Plan: BPC-Style Smart Model Routing + Multi-Entity Extraction Fixes
Summary
Fix four issues in the Phase 323 multi-entity extraction pipeline and add BPC-style data-driven model selection that combines email complexity scoring, task type classification, and fresh pricing data from DynamicPricingFetcher.
Problems to Fix
| # | Problem | Severity | Root Cause |
|---|---|---|---|
| 1 | Concurrent DB session access | **HIGH** | _process_multi_entity_extraction calls self.db.add_all()/flush() on shared session from 20 concurrent coroutines |
| 2 | Integration list inconsistency | **MEDIUM** | Three code paths use different inline hardcoded lists. whatsapp, teams, hubspot bypass multi-entity in webhook/scheduled sync |
| 3 | No aggregated metrics | **LOW** | asyncio.gather results discarded; no success/failure/per-model counts logged |
| 4 | Dumb model selection | **MEDIUM** | Static threshold (complexity < 40 → mini, else → 4o). No BPC scoring, no fresh pricing, no quality thresholds |
Architecture Decision
**Two-phase extraction pattern** (matching the proven-safe _extract_chunk_to_r2_and_ingest pattern):
- Concurrent workers do LLM calls only, return
List[DiscoveredEntity]data — no DB access - Single-threaded post-gather loop does all
self.db.add_all()/commit()
Implementation Phases
Phase 1: Shared Integration Constants (no behavioral change)
**NEW FILE:** backend-saas/core/integration_constants.py
# Communication channels supporting multi-entity extraction
COMMUNICATION_INTEGRATIONS = ["outlook", "gmail", "slack", "whatsapp", "teams", "hubspot"]

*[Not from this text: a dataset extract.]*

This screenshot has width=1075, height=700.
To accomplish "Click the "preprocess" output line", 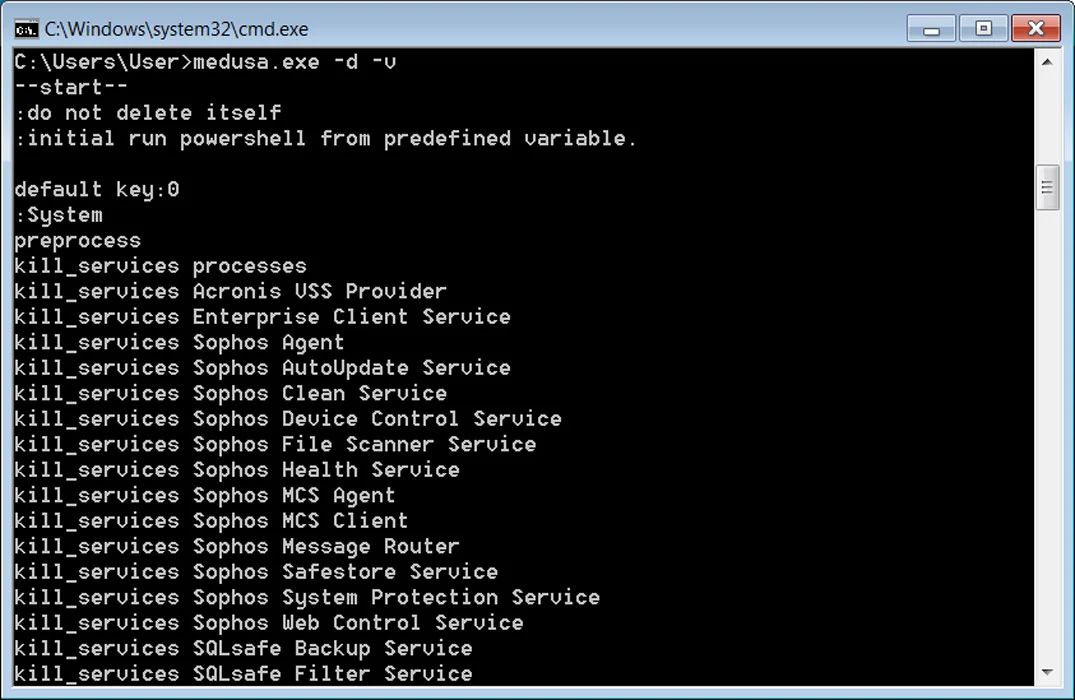I will (78, 240).

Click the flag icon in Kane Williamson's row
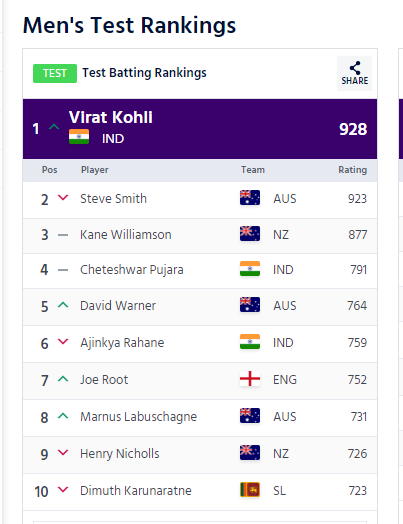click(250, 234)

# Document channels supporting multi-entity extraction
DOCUMENT_INTEGRATIONS = ["document"]
# Combined: all integrations with multi-entity support
MULTI_ENTITY_INTEGRATIONS = COMMUNICATION_INTEGRATIONS + DOCUMENT_INTEGRATIONS**Update call sites to use shared constants:**
| File | Line | Old | New |
|---|---|---|---|
ingestion_pipeline.py | 220 | ["outlook", "gmail", "slack", "document"] | MULTI_ENTITY_INTEGRATIONS |
ingestion_pipeline.py | 1132 | ["outlook", "gmail", "slack", "document"] | MULTI_ENTITY_INTEGRATIONS |
historical_sync_service.py | 1173 | ["outlook", "gmail", "slack", "whatsapp", "teams", "hubspot"] | COMMUNICATION_INTEGRATIONS |
historical_sync_service.py | 1175 | ["outlook", "gmail", "slack", "document"] | MULTI_ENTITY_INTEGRATIONS |
**Behavior change:** whatsapp, teams, hubspot will now also get multi-entity extraction in sync_and_ingest and webhook paths (feature parity).
Phase 2: BPC Extraction Model Router (no behavioral change until wired)

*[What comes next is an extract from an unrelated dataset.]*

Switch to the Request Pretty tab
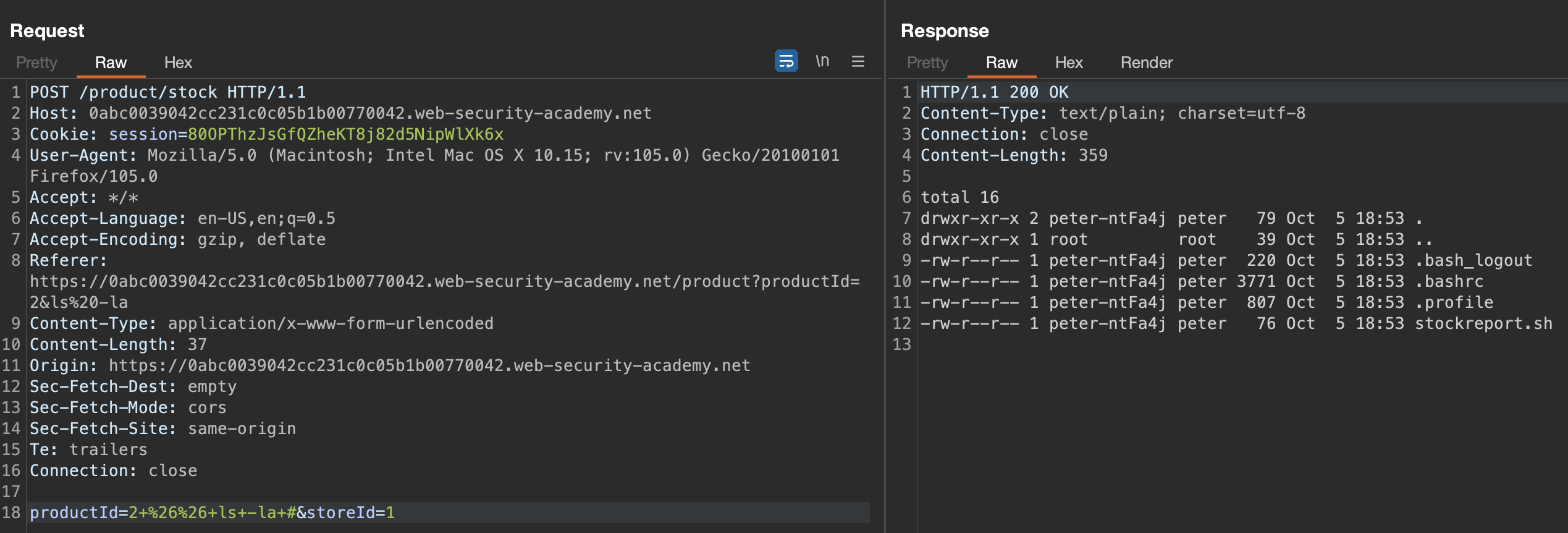The width and height of the screenshot is (1568, 533). [x=36, y=62]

**NEW FILE:** backend-saas/core/llm/extraction_model_router.py
Create a standalone module implementing BPC-style model selection for extraction tasks:
select_best_model(complexity_score, integration_id, pricing_fetcher=None) → (provider, model, tier)**Routing algorithm:**
- **Complexity → Tier mapping** (more aggressive than general-purpose routing since extraction is structured):
- 0-25 →
STANDARD(gpt-4o-mini quality) - 25-75 →
VERSATILE(gpt-4o quality) - 75-100 →
HEAVY(capped at 90)
- **Integration adjustment:** Slack/WhatsApp messages are shorter/less structured (-10pts), documents are longer (+5pts)

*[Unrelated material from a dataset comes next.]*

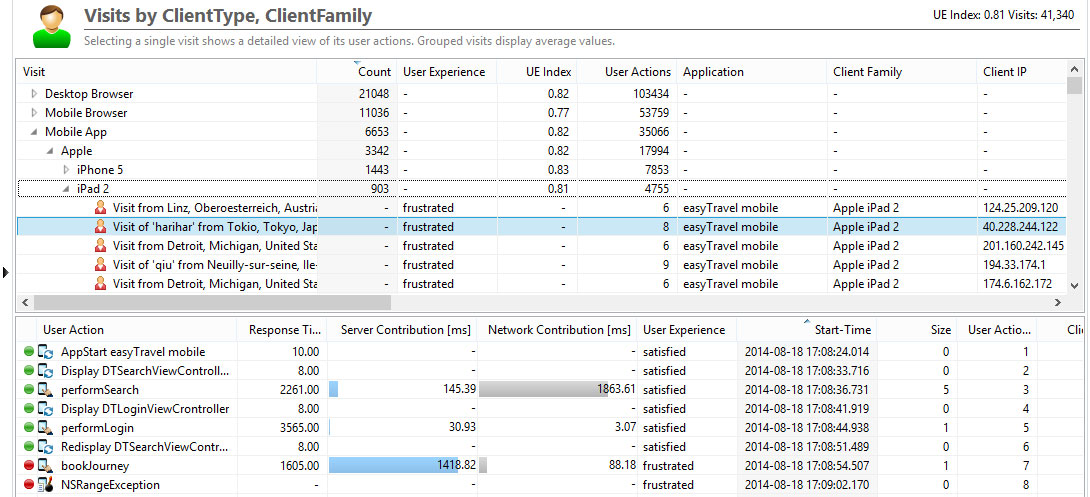The width and height of the screenshot is (1090, 497).
Task: Click the action icon beside performLogin
Action: [x=45, y=428]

- **BPC value scoring:** For each candidate model from
DynamicPricingFetcher.pricing_cache:
- Filter: context window ≥ tier minimum
- Filter: quality score in
[min_quality_by_tier, 90](cap at 90 for extraction) - Filter: exclude o-series models (o1, o3, o4 — no reliable
message.content) - Filter: exclude deprecated/free models
- Score:
value = quality² / (cost * 1e6) - Sort by value descending
- **Fallback:** If
DynamicPricingFetcherunavailable or no candidates → static defaults (gpt-4ofor VERSATILE/HEAVY,gpt-4o-minifor STANDARD)
**Key BPC reference:** Follows byok_handler.py:get_ranked_providers() (lines 1144-1515) — same quality²/cost formula, same o-series exclusion, same tier-to-context mapping.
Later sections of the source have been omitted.